- Cushinstown
- Coordinates: 53°35′16″N 6°28′39″W﻿ / ﻿53.5877°N 6.4776°W
- Country: Ireland
- County: Meath
- Parish: Duleek

= Cushinstown =

Townland in County Meath, Ireland

Cushinstown is a townland which, together with Roadmain and Curraghtown, is in the parish of Duleek, County Meath, Ireland. This entity is not, at any point geographically attached to the main part of the parish, so it might be said that these townlands are an "off-shore island of Duleek Parish". To confuse things further, the part of Cushinstown townland which extends from the stream at Schoolhouse towards "The Snail Box" is in Curraha parish. However, broadly speaking, the locality known as Cushinstown embraces those townlands which form the catchment area for the local school. Cushinstown is in a civil parish of the same name.

==Transport==
The principal roads to Cushinstown are from Ardcath, Curraha, Garristown, Duleek/Drogheda and Slane/Dublin. The Dublin/Slane road N2 is one of the straightest in Ireland. Popular belief is that this straight road was built to facilitate trips in either direction by King George IV, who reputedly had a mistress in Slane - so "Route d'Amour" might not be an inappropriate title. Also along this route was Kilmoon ballroom, Cushinstown's ballroom of romance which flourished in the 1950s and 1960s. Kilmoon Cross has been a main thoroughfare for travellers since at least the late 1700s. The Cusack family had one of their principal homes here for several centuries.

==Economy==
From available records it can be seen that the local economy from 1867 until the end of the 1950s was based entirely on agriculture.

== Sport ==

===Cushinstown Athletic club===
Prior to 1972, there was a small soccer club in the locality that catered for the sporting needs of young boys. In order to accommodate girls a dedicated group decided in 1972 to start an athletic club. The catchment area of the club includes athletes from Cushinstown, Curragha, Ardcath, Rathfeigh, Dueek and north of Ashbourne. At present, there are 150 members.

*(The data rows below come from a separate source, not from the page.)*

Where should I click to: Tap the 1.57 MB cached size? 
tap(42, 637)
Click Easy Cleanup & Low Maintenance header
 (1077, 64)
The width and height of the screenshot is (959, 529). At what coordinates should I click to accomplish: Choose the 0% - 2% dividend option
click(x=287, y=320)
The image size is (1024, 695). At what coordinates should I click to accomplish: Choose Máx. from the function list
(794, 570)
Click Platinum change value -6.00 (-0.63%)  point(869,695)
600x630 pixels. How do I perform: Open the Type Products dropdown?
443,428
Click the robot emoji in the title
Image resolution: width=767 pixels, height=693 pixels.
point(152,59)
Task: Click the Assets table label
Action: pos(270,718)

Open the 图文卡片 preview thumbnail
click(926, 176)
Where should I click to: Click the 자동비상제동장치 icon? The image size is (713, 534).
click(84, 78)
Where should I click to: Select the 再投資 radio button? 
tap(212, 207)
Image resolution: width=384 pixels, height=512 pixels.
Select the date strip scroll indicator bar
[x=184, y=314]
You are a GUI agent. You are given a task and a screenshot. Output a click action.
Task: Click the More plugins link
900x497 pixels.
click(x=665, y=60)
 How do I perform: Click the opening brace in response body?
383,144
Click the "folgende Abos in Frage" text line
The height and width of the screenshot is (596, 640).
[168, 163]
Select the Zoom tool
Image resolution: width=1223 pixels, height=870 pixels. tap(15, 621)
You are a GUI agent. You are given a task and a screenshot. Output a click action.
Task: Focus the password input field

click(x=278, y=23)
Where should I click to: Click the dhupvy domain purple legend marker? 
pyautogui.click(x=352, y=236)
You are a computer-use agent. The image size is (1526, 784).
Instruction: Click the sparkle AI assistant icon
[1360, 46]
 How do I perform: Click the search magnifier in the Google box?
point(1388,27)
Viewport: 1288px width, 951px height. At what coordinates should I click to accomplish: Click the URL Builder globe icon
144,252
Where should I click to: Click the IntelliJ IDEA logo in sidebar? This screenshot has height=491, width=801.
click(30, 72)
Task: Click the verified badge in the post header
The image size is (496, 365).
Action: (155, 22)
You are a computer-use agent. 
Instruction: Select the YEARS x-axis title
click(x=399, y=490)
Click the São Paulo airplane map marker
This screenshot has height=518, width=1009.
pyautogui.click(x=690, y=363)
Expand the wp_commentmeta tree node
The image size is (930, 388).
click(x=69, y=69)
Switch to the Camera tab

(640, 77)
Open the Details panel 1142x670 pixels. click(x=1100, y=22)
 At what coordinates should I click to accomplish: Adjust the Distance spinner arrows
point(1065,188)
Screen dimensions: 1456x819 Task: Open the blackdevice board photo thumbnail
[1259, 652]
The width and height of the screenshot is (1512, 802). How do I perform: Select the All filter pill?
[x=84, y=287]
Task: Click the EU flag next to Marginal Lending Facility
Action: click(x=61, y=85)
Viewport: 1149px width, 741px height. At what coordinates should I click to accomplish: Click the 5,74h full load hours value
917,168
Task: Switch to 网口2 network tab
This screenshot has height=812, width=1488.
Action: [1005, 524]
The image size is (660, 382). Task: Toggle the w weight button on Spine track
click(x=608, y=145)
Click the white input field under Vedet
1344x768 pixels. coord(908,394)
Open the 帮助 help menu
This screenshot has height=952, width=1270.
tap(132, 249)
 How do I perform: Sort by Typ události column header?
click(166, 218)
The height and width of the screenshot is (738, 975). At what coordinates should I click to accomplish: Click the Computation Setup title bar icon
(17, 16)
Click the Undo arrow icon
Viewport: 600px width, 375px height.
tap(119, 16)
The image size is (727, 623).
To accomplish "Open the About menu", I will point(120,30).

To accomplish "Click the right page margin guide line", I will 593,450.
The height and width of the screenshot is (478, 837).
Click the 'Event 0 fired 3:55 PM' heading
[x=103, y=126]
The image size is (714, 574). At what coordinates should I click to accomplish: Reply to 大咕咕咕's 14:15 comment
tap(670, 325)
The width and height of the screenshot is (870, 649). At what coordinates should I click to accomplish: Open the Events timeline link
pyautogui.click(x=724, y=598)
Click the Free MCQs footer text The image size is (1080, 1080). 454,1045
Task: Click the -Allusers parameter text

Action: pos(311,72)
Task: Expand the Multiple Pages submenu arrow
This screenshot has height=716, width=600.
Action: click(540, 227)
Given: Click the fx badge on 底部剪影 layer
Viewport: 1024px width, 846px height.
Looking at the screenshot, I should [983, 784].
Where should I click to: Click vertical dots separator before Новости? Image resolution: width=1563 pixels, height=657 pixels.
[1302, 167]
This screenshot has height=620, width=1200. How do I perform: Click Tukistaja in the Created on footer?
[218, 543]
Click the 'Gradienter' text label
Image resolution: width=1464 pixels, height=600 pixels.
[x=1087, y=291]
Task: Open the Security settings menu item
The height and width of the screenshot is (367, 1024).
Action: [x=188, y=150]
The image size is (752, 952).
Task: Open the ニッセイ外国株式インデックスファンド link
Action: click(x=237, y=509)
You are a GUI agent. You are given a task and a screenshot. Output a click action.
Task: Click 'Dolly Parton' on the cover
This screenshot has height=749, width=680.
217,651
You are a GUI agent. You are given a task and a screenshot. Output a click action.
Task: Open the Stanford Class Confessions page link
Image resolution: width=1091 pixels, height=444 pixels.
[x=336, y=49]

===Gaelic Athletic Association===
In 1947 the football clubs of Cushinstown and Bellowstown amalgamated under the name "Young Ireland" and in that year they won the Meath Junior Football championship. Young Ireland do not exist any longer as a Gaelic Athletic Association (GAA) club. There are several GAA clubs in the vicinity of Cushinstown these are St Vincents, Curragha, Duleek and Skryne.

Two of Meath's most distinguished footballers hail from Cushinstown - Peter McDermott and John McDermott. The records show that Peter McDermott attended St Cianain's School from 1923 until 1932. That is but one record. However, Peter has spent most of his life creating records - particularly in all aspects of GAA activity - so much so that it is very doubtful if his range of skills, successes and total commitment will ever be equalled let alone be surpassed. He played with Navan, Donaghmore, Ashbourne and Meath, and he won All-Ireland and Meath titles. He refereed the 1953 All-Ireland final. He managed the Meath football team. He managed the Ireland team vs Australia. In 1988 he received the Meath hall of fame award.

John Mcdermott attended Cushinstown school from 1975-82. He mostly played with Skryne. He won all Irelands in 1996 and 1999 and he won all stars in 1996.

==Education==
There has been a school at Cushinstown since 1838. Before this, records indicate there was a hedge school. The original schoolhouse was located across the road from the present building and it acted in this capacity from 1841 to 1934.

===St Cianain's National School Cushinstown===
The school was founded in 1841. Records for that time show that the manager was Father Matthews P.P. and the principal was Mr. Molloy. Unfortunately, the years of the famine were not recorded. During the time from 1867-2000, almost 1200 pupils went to the school and in the same time, 232 different surnames were recorded.

The first schoolhouse was across the road from the current building and the school was there from 1841 until 1934. The current building was built around 1934 and had two rooms. Roughly around this time, there was a very strong possibility that the school would be closed down. The oil crises of 1973 prevented this with massive price hikes and economic slowdown the local children were able to continue to go to the local school. Many past pupils have had very successful careers like C.J. Haughey, a past Taoiseach who went to Cushinstown school in 1932 and 1933 while he lived in Greenpark.

There are 81 pupils, 3 main teachers and a learning support teacher. Inside the school, there are 3 main classrooms, an office and a learning support room. Outside there is a football pitch, a basketball court and a play area. The activities in the school are various. There is a Gaelic competition at the start of the year, the older classes do tag rugby in February and classes from senior infants to 6th do swimming in the summer. The school goes on many trips during the year. The school also does an academic quiz with the credit union yearly.